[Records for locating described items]
================================
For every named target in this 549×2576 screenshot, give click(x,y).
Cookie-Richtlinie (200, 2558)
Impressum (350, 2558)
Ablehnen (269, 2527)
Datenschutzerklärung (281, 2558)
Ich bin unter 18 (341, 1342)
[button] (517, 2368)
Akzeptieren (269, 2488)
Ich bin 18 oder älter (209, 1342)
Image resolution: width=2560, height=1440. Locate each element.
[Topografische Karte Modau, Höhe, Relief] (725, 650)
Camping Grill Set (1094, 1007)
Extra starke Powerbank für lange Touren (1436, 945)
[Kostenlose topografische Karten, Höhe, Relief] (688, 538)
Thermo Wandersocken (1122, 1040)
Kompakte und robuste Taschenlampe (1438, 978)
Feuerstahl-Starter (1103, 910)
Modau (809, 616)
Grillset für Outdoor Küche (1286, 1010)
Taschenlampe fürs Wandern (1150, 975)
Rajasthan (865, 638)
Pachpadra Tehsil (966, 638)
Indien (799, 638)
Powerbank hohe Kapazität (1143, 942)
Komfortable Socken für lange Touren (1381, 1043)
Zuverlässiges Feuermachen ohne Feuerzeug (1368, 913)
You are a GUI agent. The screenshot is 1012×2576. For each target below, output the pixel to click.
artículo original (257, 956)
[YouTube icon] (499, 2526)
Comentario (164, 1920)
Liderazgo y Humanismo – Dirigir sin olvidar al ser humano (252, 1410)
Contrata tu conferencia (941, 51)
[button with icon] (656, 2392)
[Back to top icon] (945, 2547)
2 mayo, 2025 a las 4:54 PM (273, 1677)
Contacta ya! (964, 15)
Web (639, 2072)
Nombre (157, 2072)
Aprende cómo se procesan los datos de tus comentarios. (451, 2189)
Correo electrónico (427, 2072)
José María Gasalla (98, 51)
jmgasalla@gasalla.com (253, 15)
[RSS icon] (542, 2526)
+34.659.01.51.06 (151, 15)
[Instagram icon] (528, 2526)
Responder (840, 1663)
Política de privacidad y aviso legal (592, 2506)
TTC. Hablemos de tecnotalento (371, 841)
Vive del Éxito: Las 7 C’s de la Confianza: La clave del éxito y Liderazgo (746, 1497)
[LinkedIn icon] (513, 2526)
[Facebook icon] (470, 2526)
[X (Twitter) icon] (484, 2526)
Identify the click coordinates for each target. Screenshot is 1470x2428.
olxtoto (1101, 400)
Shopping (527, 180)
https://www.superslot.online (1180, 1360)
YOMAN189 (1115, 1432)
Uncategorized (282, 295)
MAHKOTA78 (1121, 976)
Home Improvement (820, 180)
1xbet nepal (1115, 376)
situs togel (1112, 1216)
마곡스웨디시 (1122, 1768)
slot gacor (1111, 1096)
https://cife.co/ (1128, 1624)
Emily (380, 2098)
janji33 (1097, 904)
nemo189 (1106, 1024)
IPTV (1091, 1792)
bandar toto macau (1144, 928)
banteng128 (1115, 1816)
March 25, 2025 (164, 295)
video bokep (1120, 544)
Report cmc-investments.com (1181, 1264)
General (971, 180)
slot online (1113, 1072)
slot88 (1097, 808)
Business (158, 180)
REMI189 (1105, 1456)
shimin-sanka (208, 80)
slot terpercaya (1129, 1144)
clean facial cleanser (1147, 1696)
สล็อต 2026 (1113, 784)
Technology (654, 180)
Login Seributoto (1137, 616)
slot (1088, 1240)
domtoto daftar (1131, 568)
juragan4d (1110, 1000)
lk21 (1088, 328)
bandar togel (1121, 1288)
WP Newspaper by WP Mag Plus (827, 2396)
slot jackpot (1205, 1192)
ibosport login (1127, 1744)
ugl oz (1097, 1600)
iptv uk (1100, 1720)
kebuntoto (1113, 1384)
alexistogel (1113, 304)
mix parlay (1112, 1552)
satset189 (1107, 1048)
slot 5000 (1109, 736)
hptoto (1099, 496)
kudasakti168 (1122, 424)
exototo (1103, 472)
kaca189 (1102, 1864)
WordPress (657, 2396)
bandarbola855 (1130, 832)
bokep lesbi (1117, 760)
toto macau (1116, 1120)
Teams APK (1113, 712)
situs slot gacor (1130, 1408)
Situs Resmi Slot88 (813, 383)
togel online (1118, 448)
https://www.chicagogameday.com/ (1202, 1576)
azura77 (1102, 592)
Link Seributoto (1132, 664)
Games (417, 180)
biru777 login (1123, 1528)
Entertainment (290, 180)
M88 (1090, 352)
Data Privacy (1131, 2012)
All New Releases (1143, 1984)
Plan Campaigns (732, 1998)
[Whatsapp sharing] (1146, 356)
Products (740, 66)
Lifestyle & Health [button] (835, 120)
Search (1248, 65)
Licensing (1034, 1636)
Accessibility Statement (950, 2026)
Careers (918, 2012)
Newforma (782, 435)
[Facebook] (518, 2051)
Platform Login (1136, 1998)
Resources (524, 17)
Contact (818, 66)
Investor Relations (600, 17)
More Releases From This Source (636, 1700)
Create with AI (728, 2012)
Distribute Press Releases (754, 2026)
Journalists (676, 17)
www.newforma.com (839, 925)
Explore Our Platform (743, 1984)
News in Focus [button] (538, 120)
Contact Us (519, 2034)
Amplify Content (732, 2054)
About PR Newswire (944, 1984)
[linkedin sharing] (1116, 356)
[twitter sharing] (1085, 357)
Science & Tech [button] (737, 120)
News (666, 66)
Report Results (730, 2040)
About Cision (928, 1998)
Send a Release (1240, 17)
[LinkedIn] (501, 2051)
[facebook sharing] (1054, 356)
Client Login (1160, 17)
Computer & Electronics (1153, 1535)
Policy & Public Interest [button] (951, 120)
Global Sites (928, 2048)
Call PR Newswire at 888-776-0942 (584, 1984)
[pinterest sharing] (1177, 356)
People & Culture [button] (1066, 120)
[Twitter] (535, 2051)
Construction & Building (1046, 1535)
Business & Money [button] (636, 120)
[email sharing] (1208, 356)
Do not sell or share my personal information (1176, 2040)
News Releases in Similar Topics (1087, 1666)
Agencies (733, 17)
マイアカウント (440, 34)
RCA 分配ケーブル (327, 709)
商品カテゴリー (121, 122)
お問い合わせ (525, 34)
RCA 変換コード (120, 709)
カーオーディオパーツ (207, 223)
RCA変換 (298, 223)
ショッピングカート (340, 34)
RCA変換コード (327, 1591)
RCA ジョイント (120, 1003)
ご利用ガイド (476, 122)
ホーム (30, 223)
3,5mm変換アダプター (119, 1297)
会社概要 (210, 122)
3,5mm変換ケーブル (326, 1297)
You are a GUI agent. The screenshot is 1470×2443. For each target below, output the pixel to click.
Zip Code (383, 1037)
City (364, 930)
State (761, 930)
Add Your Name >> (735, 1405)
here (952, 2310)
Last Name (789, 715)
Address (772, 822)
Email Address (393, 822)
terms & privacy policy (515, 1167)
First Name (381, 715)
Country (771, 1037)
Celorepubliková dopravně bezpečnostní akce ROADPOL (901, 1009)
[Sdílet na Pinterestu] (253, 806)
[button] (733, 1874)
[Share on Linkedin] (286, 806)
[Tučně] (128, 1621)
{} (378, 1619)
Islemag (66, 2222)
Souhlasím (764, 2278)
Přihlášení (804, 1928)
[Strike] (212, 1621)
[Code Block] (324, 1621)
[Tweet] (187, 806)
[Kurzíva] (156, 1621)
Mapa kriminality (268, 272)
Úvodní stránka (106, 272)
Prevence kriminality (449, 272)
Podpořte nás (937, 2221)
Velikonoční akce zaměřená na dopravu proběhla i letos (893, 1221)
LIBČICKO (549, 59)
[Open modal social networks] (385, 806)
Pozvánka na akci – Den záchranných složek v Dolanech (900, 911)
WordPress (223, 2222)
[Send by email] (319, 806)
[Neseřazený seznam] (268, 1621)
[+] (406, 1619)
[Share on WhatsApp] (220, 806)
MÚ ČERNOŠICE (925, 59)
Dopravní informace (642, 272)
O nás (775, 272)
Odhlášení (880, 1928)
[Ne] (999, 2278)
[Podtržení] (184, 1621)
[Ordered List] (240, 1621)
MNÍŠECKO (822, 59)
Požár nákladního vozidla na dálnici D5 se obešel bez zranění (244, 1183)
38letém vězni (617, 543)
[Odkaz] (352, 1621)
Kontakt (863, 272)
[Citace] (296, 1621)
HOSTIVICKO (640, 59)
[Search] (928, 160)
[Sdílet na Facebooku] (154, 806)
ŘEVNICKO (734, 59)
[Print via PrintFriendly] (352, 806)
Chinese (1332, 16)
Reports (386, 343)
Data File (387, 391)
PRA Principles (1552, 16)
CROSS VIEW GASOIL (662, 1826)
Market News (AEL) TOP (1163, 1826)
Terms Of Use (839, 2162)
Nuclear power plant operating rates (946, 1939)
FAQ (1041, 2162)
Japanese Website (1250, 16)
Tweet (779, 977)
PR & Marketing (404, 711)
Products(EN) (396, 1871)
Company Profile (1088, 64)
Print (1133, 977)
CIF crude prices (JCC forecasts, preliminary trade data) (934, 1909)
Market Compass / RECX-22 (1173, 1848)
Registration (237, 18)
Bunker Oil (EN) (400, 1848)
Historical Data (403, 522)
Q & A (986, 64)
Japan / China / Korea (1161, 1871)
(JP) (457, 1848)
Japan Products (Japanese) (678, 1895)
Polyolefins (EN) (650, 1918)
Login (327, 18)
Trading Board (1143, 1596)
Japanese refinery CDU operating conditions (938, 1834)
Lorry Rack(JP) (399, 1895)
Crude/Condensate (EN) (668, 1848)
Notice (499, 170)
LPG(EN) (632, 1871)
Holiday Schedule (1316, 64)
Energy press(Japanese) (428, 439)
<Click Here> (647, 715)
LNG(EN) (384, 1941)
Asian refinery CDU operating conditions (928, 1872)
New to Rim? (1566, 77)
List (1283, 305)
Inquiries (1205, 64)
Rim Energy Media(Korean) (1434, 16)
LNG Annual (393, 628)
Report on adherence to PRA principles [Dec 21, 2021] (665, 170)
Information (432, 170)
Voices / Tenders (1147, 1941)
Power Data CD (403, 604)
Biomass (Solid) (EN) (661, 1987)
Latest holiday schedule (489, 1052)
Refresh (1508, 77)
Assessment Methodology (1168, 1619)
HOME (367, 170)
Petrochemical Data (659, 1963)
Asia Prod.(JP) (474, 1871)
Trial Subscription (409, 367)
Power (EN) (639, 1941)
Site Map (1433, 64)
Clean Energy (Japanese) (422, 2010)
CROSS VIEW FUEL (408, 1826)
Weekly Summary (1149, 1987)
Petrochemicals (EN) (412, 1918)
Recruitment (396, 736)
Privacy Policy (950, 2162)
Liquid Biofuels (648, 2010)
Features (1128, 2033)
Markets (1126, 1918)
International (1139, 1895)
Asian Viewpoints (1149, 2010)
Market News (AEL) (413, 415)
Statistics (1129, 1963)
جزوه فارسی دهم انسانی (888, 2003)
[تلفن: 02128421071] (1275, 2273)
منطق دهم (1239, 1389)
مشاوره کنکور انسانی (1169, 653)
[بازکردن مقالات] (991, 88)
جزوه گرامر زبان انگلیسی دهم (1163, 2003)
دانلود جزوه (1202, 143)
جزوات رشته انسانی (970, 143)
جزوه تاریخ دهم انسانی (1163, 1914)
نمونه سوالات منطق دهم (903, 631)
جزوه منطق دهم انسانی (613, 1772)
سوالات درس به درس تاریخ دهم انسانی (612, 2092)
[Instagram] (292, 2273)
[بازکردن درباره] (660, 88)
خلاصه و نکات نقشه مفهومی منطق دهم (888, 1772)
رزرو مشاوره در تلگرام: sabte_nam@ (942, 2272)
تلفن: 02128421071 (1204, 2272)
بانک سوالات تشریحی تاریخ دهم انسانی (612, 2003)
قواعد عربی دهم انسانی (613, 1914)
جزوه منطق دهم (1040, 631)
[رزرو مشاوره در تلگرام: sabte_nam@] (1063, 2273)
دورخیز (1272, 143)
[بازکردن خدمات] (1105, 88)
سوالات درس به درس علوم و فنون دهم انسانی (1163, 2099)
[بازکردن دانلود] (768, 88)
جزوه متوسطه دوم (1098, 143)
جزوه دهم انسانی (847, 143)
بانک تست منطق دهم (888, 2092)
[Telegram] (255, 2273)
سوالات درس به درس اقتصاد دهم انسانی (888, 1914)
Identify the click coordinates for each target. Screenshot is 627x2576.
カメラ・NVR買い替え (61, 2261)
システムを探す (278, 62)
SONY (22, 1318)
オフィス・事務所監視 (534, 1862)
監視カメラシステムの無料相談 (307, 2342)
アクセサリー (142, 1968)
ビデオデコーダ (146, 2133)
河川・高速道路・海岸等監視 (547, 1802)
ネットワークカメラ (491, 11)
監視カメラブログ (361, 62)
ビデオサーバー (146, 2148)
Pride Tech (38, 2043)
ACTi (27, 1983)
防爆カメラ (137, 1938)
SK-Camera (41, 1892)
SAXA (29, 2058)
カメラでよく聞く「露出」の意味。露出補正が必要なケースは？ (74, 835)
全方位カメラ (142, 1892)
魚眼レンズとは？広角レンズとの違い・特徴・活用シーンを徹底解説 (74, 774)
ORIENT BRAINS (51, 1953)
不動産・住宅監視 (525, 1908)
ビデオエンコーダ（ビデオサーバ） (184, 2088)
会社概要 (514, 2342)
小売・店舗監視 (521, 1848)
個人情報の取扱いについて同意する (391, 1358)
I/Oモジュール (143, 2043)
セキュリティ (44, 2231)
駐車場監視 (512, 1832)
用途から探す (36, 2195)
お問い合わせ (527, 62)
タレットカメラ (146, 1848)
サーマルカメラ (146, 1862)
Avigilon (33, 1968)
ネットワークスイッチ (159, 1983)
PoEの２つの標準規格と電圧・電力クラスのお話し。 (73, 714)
================================
TASK PROMPT: Please rescale the part that opens at the start of the items and closes with the line containing "[Kostenlose topografische Karten, Höhe, Relief]", both ends included, writing out every line of it and no others. Multiply each coordinate in the answers by 2.5 and round to whole numbers, with halves rounding up.

COMPLETE ANSWER:
For every named target in this 549×2576 screenshot, give click(x,y).
Cookie-Richtlinie (500, 6395)
Impressum (875, 6395)
Ablehnen (673, 6318)
Datenschutzerklärung (703, 6395)
Ich bin unter 18 (853, 3355)
[button] (1293, 5920)
Akzeptieren (673, 6220)
Ich bin 18 oder älter (523, 3355)
Image resolution: width=2560, height=1440. Locate each element.
[Topografische Karte Modau, Höhe, Relief] (1813, 1625)
Camping Grill Set (2735, 2518)
Extra starke Powerbank für lange Touren (3590, 2363)
[Kostenlose topografische Karten, Höhe, Relief] (1720, 1345)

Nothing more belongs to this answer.